START DOCUMENT TEXT

With the growing use and publicity of such drugs coined "bath salts" and "herbal incense," there’s also a growing number of cases that keep medical professionals puzzled as to how to treat patients with the side effects of these drugs.
According to information in a recent article, statistics show that there were more than 6,000 cases of people who had used bath salts in 2011. In January of this year alone, there were more than 200 cases of people who had been exposed to the drugs.
One of the issues that is so troubling regarding these types of drugs is that technically they are legal at some level. The producers of such drugs seem to stay one step ahead of the legal system in the potency of the chemical makeup.
The components in the drugs are ever changing and therefore significantly increase the danger level to users because they never know what potency they are getting. The high can be different and often fatal if the wrong composition is received.

END DOCUMENT TEXT
START EXTRACTED ENTRIES

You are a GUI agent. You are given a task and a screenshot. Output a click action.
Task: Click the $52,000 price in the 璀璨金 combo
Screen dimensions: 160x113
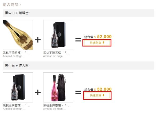[103, 37]
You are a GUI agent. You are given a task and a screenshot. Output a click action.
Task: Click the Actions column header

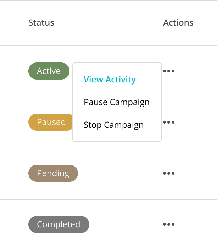178,23
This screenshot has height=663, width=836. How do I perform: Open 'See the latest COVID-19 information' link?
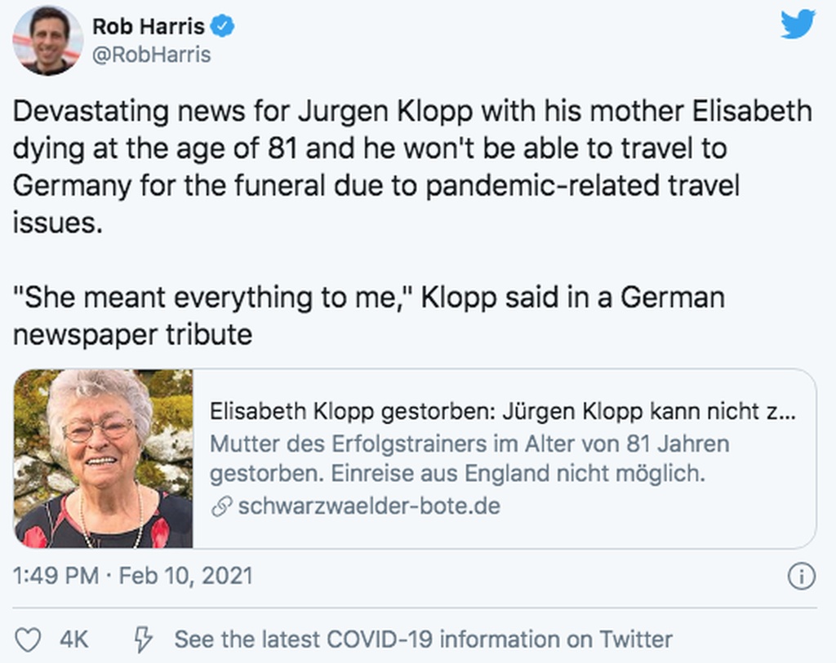coord(423,640)
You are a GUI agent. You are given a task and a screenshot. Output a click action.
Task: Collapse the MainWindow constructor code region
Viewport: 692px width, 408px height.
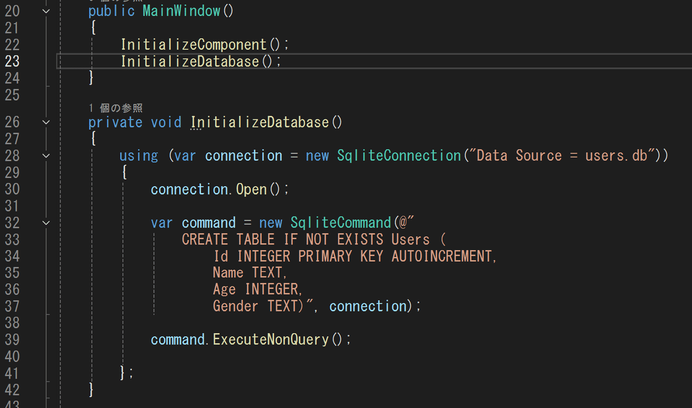tap(46, 10)
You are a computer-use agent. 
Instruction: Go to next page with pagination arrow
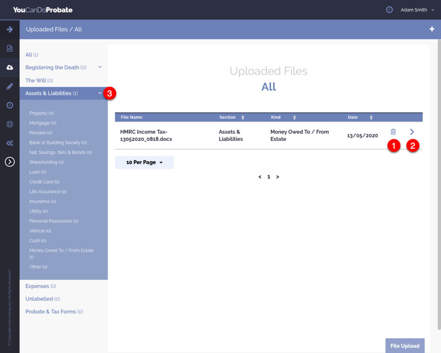278,177
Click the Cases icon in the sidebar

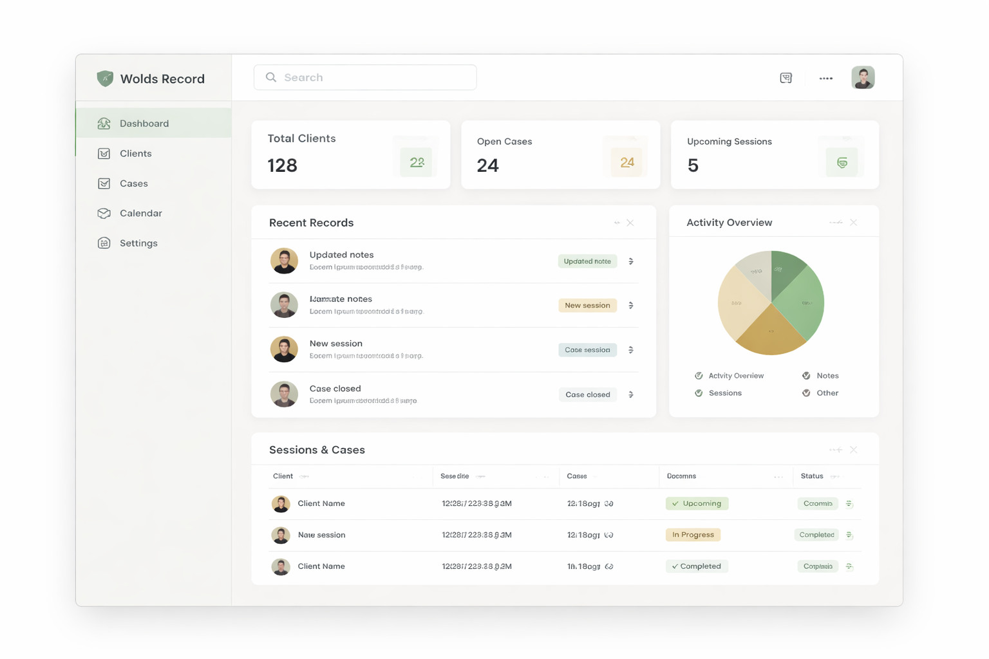(x=104, y=183)
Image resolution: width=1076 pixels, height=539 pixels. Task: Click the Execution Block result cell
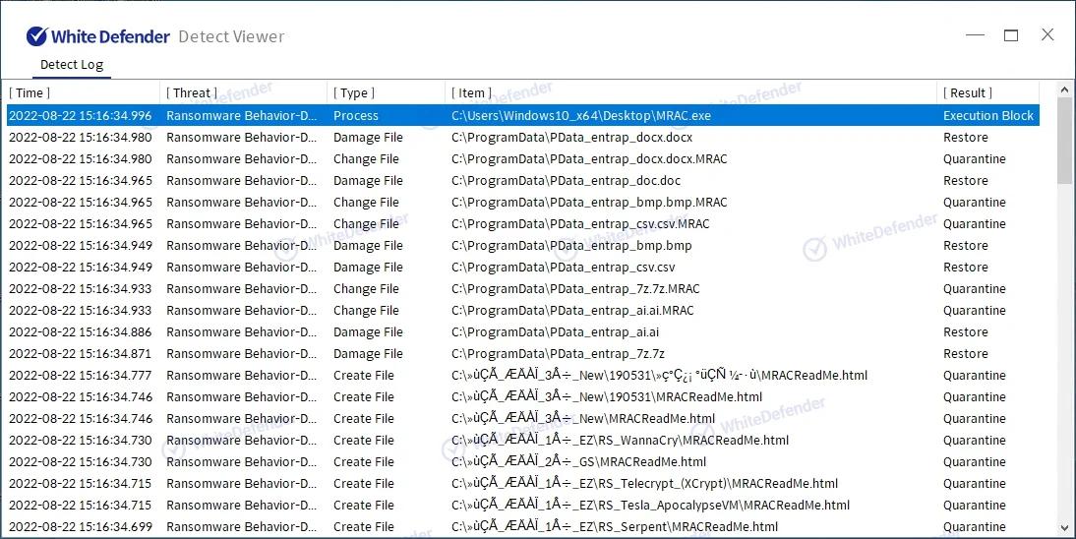point(987,116)
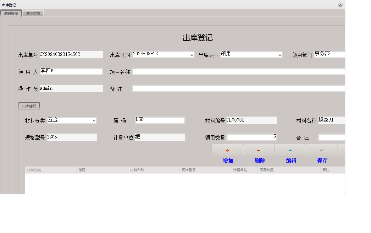
Task: Expand the 出库类型 dropdown showing 领用
Action: tap(280, 54)
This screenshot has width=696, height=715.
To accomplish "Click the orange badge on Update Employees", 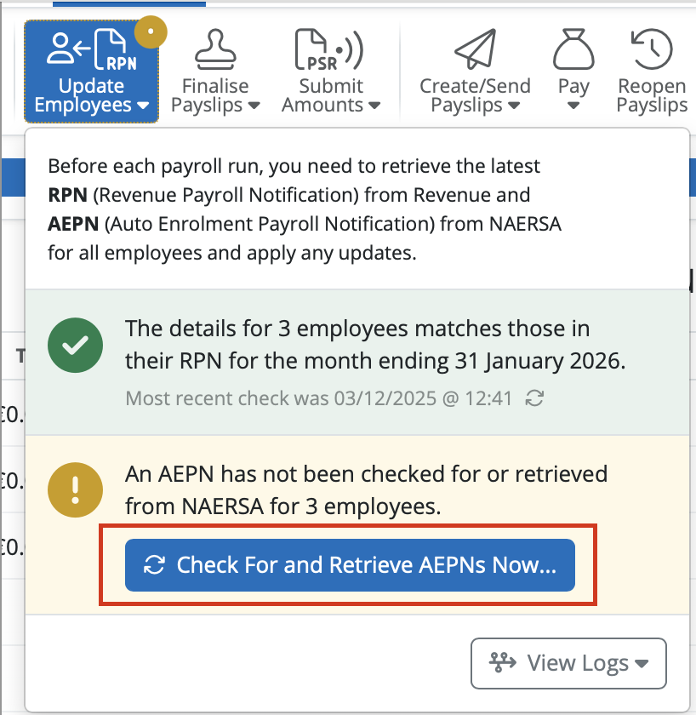I will click(x=151, y=32).
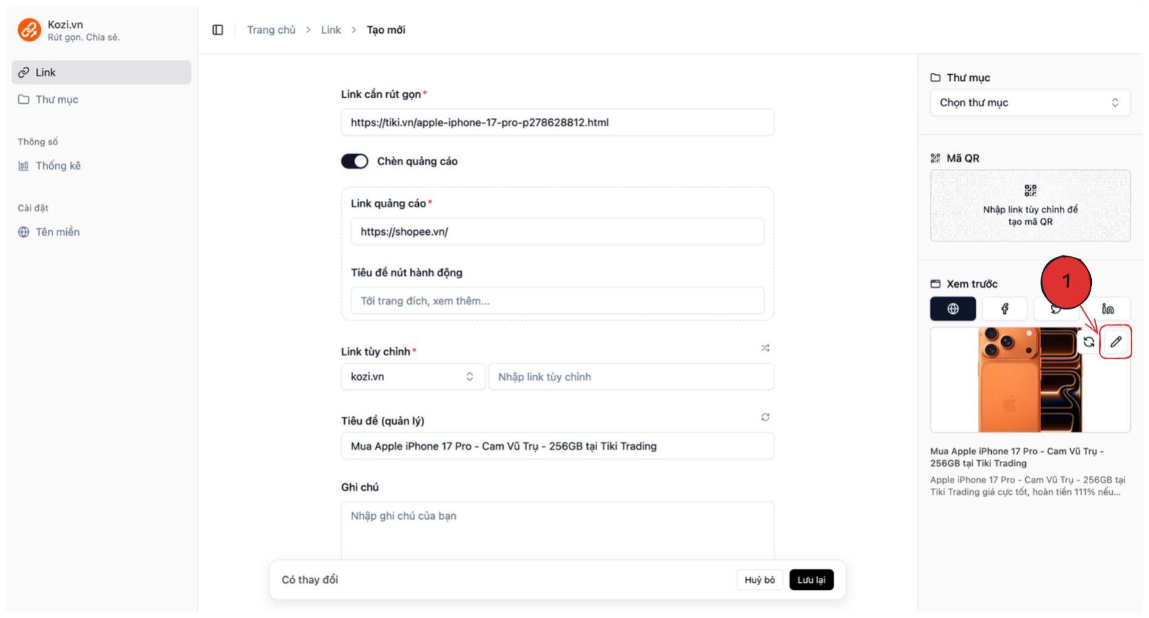The width and height of the screenshot is (1149, 618).
Task: Click the Nhập link tùy chỉnh input field
Action: pos(631,376)
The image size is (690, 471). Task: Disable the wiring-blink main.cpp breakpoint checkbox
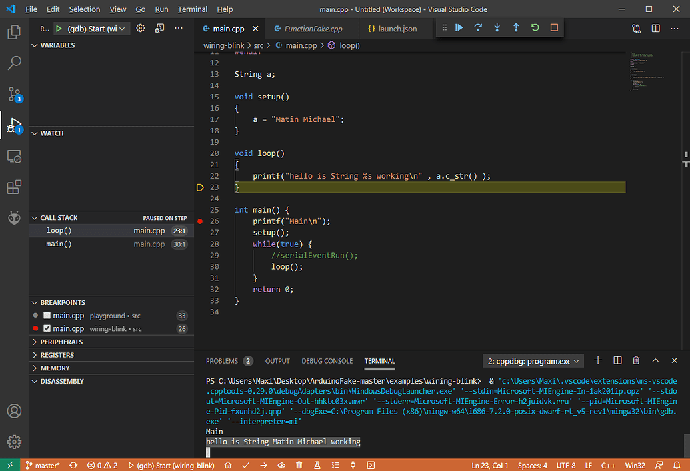[x=47, y=329]
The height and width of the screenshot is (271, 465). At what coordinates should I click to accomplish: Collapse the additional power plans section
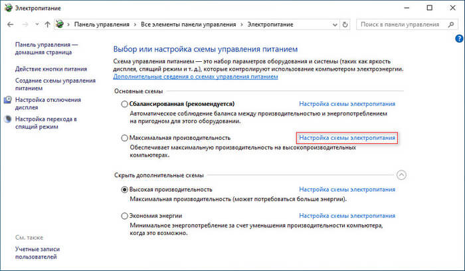401,174
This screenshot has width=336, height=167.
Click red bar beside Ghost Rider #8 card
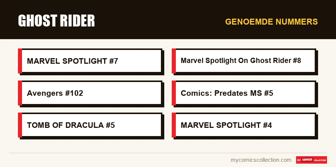tap(174, 61)
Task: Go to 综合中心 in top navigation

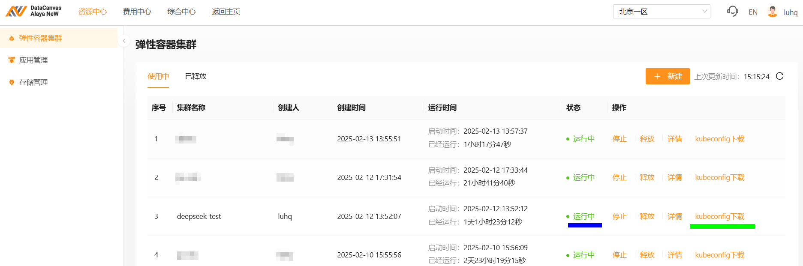Action: point(181,12)
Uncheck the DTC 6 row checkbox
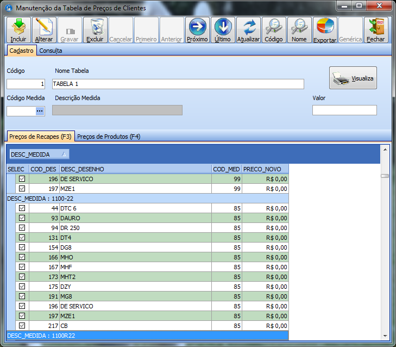396x347 pixels. 22,208
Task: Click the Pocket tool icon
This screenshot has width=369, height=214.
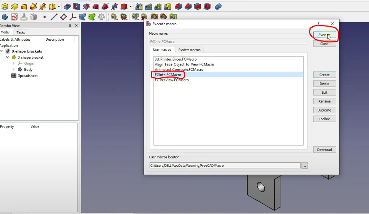Action: [x=68, y=6]
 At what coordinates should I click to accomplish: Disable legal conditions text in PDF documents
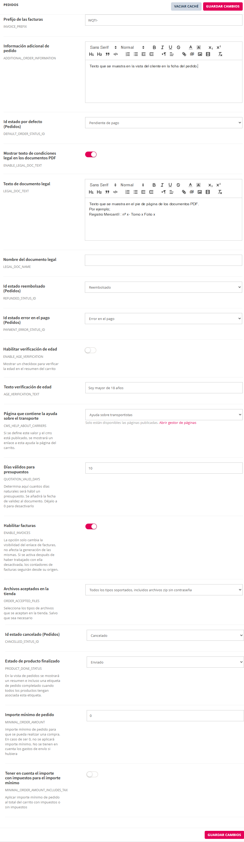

END EXTRACTED ENTRIES

ASSIGNMENT:
Can you extend the article on the dangers of "bath salts" and "herbal incense" drugs, picking up right after its final sentence?

REPLY:
To add another layer to the problem, bath salts are still relatively new to medical professionals and they may not always know that a patient comes into the emergency room for side effects from this type of drug use. Currently, there is no urine analysis test that can be used to indicate whether or not the drugs are in a person’s system.
Those in healthcare may not know to treat a patient for overdose from bath salts and they may treat them for something else with similar side effects. This course of action could be deadly for the patient.
With so many unknowns and so many things changing in the makeup of this drug, that ups the problems that are associated with it. This is a drug that has the similar effects of meth, but with less information.
Education is going to be the key for those in the medical profession and judicial system as this epidemic expands.